* [MATERIAL SUPPLIED]
◇ ◇ ◇ ◇ ◇ ◇ ◇

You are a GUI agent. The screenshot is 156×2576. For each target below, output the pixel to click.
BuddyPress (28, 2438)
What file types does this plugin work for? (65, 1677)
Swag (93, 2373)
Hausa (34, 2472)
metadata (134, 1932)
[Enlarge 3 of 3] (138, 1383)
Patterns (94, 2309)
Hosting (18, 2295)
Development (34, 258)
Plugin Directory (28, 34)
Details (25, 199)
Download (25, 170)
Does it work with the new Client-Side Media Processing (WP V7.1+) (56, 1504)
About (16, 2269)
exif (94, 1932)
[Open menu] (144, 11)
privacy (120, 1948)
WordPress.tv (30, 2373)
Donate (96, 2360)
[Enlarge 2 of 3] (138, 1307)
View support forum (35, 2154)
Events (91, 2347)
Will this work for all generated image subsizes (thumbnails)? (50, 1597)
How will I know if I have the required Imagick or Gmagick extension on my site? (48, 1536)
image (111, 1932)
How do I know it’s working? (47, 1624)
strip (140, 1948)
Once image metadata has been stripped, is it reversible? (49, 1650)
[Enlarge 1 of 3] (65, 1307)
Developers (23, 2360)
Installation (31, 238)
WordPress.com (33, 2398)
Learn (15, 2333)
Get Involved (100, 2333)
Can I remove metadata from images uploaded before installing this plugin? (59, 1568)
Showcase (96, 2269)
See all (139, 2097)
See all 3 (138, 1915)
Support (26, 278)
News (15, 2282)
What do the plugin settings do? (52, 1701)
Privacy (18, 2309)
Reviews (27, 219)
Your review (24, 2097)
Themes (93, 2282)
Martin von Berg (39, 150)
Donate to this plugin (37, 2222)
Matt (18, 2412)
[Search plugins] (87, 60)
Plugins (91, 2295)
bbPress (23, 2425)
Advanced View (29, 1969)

◇ ◇ ◇ ◇ ◇ ◇ ◇

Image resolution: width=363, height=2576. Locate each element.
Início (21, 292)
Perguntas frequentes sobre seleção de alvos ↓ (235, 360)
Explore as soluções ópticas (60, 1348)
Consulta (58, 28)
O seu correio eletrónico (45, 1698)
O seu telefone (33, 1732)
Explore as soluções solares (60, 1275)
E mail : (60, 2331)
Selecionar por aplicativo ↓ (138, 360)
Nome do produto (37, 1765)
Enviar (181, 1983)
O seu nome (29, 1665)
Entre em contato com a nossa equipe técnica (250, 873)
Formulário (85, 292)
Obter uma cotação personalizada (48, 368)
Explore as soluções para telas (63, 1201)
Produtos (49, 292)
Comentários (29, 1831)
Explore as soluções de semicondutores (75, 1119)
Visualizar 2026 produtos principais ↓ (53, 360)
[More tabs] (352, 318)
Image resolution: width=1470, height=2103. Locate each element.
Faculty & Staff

◇ ◇ ◇ ◇ ◇ ◇ ◇

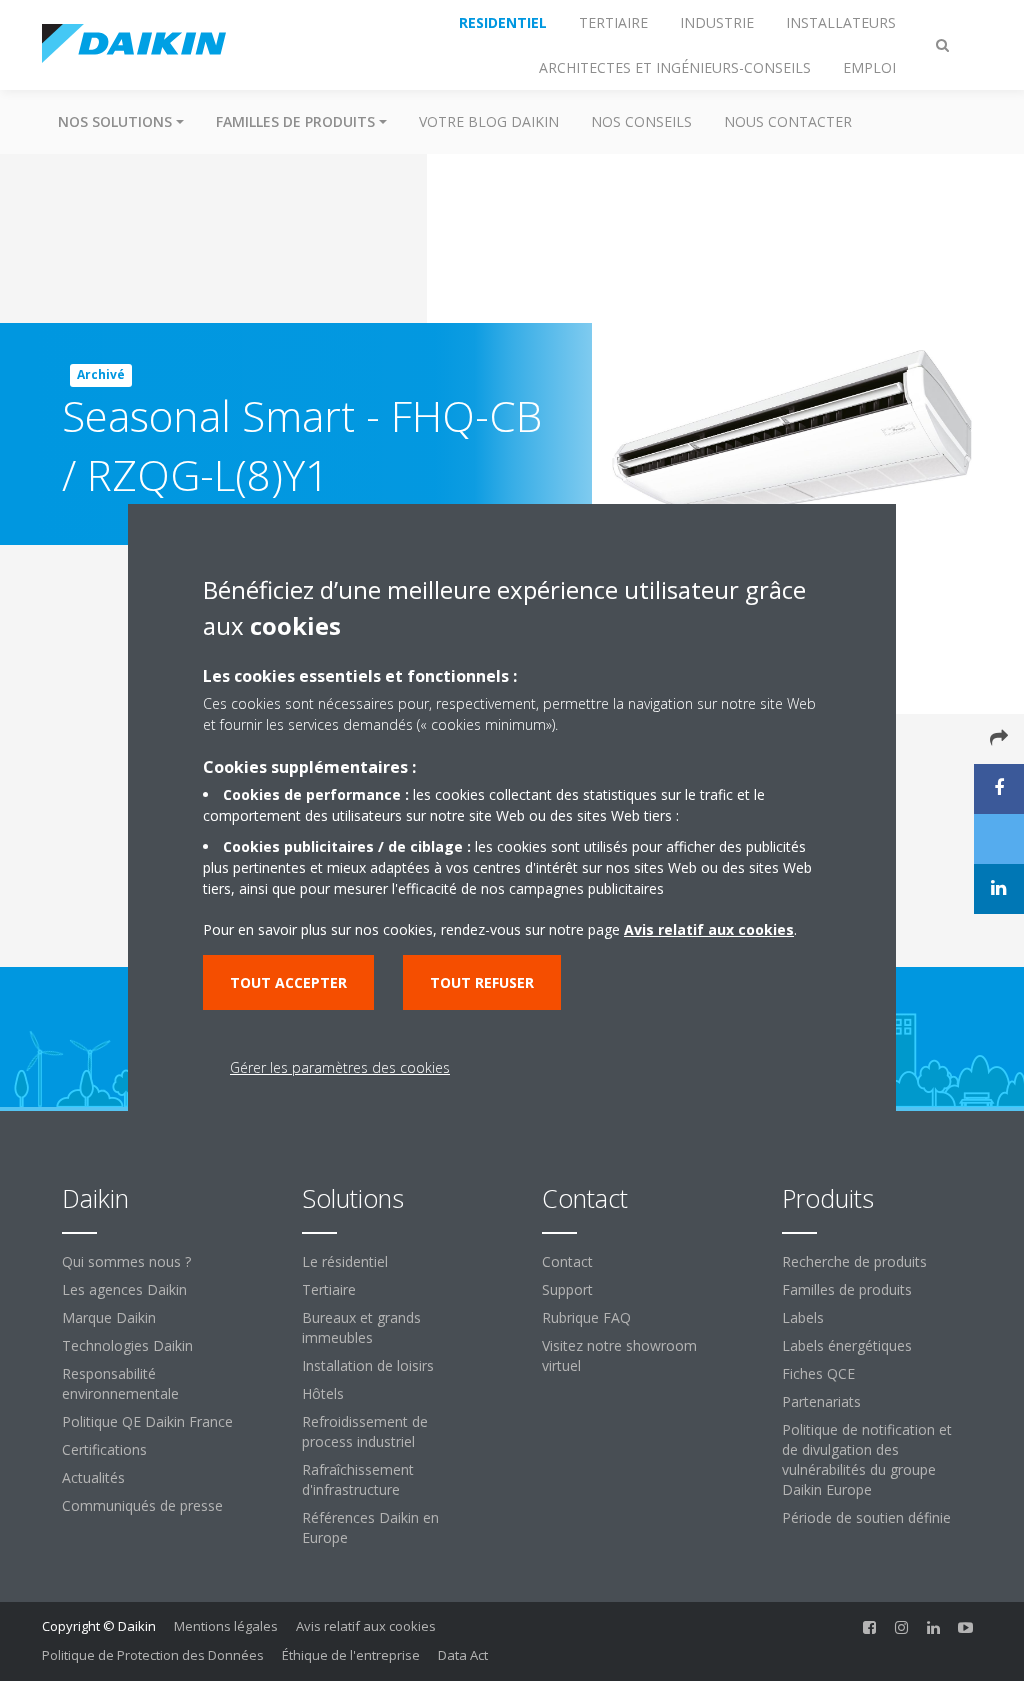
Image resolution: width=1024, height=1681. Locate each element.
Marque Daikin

◇ ◇ ◇ ◇ ◇ ◇ ◇

* [REQUIREMENT]
From the records above, print exactly the lines that run from the line with "Início (21, 292)" to the line with "Explore as soluções de", inclusive.

* [FINISHED EXERCISE]
Início (21, 292)
Perguntas frequentes sobre seleção de alvos ↓ (235, 360)
Explore as soluções ópticas (60, 1348)
Consulta (58, 28)
O seu correio eletrónico (45, 1698)
O seu telefone (33, 1732)
Explore as soluções solares (60, 1275)
E mail : (60, 2331)
Selecionar por aplicativo ↓ (138, 360)
Nome do produto (37, 1765)
Enviar (181, 1983)
O seu nome (29, 1665)
Entre em contato com a nossa equipe técnica (250, 873)
Formulário (85, 292)
Obter uma cotação personalizada (48, 368)
Explore as soluções para telas (63, 1201)
Produtos (49, 292)
Comentários (29, 1831)
Explore as soluções de semicondutores (75, 1119)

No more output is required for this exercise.